Does your special needs child frequently rock, bob their knee, make annoying humming noises, squint or smell strange things that they shouldn’t? These behaviours are sensory stimulation or stimming and they’re not simply normal. For a child on the autism spectrum, they’re an essential part of coping with life.
Providing Feedback to Our Senses
Stimming involves supplying feedback to the senses. There are five commonly discussed senses; sight, hearing, smell, taste and touch. There are also a few extra senses including equilibrioception (balance), interoception, and proprioception (your body’s position). Then of course, there are internal mental registers which seem able to receive stimulation of their own.
You’ll find that stimming behaviours address one or more senses, for example humming sends signals to both auditory and tactile senses (hearing and touch).
People on the autism spectrum often suffer from sensory overload. Note that sensory in this context applies to more than just the five senses. For example, hearing bad news or a sudden change of plan may not seem “sensory” to us but to the person on the spectrum, it’s an internal mental overload – and it causes a lot of stress.
Stimming as a Stress-Reducer
Stimming provides feedback which can distract and reassure a person on the autism spectrum. By rocking for instance, a person on the spectrum may engage their mental, proprioception, equilibrioception and tactile senses in other work which prevents them thinking about an issue which is affecting them. This is the reason why you’ll notice an increase in stimming behaviour when your child is under stress.
Of course, most stimming behaviours occur naturally without any intention on an individual’s behalf to use them to deal with particular stress. A child may stim simply because it feels good. They may also be completely unaware that they are stimming.
These behaviours can be quite annoying at times as they draw unwanted attention to your child in the form of bullying and they can can often be damaging too. One of my son’s worst stims involved chewing on his shirts. The behaviour has only recently stopped – and he’s twelve. You can imagine our disappointment at finding every one of his shirts chewed with no possibility of handing them down to his younger brother.
- Unfortunately, there’s little you can do to stop stimming, though making the child aware of a stim is a good first step.
- Where possible, you can try to encourage your child towards less obvious stims, but be careful. I know parents who just wanted their children to stop nail-biting and when a new stim emerged it was far more obvious and dangerous.
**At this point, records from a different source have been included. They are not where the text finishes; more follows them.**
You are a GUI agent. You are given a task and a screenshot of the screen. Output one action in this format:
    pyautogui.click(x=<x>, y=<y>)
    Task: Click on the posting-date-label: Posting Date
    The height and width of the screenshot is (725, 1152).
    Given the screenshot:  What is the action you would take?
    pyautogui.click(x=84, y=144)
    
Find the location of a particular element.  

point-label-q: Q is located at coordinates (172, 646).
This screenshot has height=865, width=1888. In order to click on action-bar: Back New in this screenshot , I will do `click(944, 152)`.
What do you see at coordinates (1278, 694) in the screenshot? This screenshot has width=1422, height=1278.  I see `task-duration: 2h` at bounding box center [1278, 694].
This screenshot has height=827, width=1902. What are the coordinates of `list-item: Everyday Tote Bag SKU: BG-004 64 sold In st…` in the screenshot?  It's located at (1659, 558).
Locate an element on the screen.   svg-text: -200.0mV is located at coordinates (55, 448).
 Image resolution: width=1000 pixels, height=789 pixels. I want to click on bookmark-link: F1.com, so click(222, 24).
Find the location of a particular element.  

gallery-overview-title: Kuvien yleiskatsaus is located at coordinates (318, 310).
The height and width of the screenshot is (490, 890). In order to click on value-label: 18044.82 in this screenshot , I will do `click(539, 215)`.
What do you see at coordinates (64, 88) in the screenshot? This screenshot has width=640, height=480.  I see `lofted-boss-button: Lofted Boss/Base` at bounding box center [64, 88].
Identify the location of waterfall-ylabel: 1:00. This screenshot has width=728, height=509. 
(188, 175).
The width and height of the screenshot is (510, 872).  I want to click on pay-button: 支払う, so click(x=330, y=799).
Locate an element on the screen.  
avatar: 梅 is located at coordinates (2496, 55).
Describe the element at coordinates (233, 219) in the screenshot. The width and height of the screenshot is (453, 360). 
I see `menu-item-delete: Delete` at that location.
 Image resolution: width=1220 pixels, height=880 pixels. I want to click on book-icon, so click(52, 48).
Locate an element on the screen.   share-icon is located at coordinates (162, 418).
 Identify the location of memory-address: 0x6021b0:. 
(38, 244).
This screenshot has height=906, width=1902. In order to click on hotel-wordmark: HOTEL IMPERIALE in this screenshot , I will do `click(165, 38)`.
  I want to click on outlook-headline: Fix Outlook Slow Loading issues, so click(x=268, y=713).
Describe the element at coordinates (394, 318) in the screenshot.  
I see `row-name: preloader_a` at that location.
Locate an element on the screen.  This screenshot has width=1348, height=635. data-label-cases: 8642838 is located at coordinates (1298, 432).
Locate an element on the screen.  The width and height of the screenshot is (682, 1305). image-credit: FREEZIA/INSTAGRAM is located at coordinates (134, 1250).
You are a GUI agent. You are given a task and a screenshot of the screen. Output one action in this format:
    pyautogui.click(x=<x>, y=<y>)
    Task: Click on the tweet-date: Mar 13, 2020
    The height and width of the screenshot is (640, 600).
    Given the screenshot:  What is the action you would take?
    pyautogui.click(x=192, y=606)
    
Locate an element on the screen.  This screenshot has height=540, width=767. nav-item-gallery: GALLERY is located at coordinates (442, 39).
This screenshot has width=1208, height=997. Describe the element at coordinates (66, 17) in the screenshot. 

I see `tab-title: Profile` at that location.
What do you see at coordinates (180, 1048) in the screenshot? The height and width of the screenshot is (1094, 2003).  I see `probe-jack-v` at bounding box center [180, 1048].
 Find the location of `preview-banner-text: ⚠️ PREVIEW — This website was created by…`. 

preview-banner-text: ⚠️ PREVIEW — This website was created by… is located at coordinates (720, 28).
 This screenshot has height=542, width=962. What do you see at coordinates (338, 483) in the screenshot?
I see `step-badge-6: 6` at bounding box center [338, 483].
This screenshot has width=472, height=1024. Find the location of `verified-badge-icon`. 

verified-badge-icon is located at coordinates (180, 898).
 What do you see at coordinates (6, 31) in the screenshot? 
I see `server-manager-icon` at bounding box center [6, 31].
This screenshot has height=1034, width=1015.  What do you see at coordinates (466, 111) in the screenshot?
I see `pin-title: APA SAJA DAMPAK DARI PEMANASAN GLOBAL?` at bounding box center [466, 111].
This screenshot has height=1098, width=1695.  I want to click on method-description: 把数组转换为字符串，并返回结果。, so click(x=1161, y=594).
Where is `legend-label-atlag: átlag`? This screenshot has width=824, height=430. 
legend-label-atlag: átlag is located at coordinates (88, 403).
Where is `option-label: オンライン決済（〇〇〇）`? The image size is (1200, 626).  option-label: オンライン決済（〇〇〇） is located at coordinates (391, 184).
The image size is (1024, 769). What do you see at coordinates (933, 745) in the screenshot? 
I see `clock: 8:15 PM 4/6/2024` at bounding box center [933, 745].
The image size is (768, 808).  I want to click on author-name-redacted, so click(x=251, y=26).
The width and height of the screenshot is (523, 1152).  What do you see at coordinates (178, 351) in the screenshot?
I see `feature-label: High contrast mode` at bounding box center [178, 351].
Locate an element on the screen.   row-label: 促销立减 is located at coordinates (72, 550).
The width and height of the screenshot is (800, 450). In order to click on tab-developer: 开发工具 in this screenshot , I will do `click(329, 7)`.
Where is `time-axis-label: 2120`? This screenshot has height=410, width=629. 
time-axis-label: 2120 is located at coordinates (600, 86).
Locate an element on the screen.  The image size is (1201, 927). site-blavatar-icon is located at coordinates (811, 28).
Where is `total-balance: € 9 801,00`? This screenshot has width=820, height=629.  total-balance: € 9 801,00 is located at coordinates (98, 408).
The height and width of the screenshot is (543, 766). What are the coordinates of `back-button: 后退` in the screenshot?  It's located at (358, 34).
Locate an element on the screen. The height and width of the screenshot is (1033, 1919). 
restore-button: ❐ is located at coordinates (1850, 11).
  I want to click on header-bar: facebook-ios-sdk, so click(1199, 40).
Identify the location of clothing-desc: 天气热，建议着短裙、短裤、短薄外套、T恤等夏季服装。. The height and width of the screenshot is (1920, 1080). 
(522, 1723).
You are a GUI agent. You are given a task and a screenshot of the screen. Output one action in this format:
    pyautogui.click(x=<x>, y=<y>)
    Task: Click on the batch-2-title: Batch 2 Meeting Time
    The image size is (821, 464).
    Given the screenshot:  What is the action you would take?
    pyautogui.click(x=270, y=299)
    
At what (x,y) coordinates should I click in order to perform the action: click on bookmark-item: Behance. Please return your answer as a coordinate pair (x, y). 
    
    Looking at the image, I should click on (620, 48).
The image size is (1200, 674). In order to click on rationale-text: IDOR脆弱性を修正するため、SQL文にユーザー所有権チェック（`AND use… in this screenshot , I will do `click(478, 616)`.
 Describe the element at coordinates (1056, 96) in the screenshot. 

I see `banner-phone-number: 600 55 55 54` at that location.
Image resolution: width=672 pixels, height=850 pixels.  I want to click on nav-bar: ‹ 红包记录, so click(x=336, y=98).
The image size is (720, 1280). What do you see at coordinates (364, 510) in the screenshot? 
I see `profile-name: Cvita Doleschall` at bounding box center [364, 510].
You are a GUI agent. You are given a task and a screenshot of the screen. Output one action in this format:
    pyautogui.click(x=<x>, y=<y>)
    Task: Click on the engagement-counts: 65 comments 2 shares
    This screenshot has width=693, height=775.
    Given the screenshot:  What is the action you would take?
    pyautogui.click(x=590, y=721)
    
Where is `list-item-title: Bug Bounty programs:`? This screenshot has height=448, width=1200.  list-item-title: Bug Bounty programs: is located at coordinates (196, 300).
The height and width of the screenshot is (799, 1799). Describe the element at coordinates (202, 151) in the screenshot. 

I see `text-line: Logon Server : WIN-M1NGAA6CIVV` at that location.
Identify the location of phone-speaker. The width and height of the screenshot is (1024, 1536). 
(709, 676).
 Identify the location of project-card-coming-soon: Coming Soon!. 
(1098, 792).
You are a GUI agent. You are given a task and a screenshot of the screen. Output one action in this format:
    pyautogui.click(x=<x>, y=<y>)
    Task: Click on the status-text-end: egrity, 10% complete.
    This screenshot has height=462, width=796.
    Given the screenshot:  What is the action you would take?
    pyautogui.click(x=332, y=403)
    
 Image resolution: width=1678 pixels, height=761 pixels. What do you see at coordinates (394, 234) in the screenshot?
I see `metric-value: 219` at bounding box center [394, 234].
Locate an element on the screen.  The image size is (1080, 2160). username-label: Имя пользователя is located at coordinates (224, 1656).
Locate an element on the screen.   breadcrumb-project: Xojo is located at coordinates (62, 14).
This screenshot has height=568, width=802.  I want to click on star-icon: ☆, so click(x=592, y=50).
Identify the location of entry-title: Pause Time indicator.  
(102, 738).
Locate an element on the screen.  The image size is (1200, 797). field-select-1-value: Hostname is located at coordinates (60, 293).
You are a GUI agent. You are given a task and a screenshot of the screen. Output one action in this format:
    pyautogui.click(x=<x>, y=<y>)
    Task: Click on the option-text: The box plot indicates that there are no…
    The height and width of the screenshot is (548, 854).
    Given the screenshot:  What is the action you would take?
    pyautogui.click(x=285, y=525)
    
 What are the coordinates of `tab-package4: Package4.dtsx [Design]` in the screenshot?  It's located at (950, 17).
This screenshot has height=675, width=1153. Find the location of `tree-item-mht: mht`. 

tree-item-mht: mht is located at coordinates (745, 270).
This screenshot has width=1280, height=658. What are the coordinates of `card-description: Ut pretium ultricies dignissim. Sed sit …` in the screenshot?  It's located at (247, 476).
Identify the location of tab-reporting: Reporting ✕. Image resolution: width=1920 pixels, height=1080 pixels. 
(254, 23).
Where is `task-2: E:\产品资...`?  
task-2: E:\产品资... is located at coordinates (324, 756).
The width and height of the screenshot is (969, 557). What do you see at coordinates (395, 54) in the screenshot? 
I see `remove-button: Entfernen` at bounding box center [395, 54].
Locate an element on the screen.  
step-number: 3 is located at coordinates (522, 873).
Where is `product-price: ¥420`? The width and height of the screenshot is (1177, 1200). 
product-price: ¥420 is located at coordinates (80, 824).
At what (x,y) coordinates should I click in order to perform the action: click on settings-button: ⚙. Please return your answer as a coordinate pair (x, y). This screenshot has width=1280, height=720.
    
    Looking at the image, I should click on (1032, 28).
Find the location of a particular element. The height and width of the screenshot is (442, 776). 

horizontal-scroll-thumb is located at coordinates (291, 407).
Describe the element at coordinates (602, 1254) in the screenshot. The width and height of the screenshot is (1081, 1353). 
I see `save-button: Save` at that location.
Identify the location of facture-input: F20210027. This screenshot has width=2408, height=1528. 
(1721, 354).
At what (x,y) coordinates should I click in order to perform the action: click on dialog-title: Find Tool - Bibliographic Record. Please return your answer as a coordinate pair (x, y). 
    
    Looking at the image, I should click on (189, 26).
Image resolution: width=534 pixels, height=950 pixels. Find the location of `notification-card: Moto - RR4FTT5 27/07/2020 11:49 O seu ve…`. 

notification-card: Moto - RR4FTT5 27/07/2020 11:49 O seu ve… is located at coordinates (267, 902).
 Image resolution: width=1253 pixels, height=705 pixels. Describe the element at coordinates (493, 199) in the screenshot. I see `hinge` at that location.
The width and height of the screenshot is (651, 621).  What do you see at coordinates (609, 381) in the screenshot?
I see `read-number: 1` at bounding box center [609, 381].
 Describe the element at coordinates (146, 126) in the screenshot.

Sometimes you just have to accept the small things.
- The next time you see your child stimming, try to think about the senses that are being used and the issues which need calming. It could be something that is on your child’s mind or it could simply be that your music in another room is too loud.
Stimming is normal and we all do it. Perhaps we don’t do it to the same extent as people on the autism spectrum but maybe that’s just because we’ve found other, “more civilised” ways to stim. Listening to music, chewing gum, smoking, playing with our pens and tapping our fingers are all forms of stimming and they help to make us feel calm.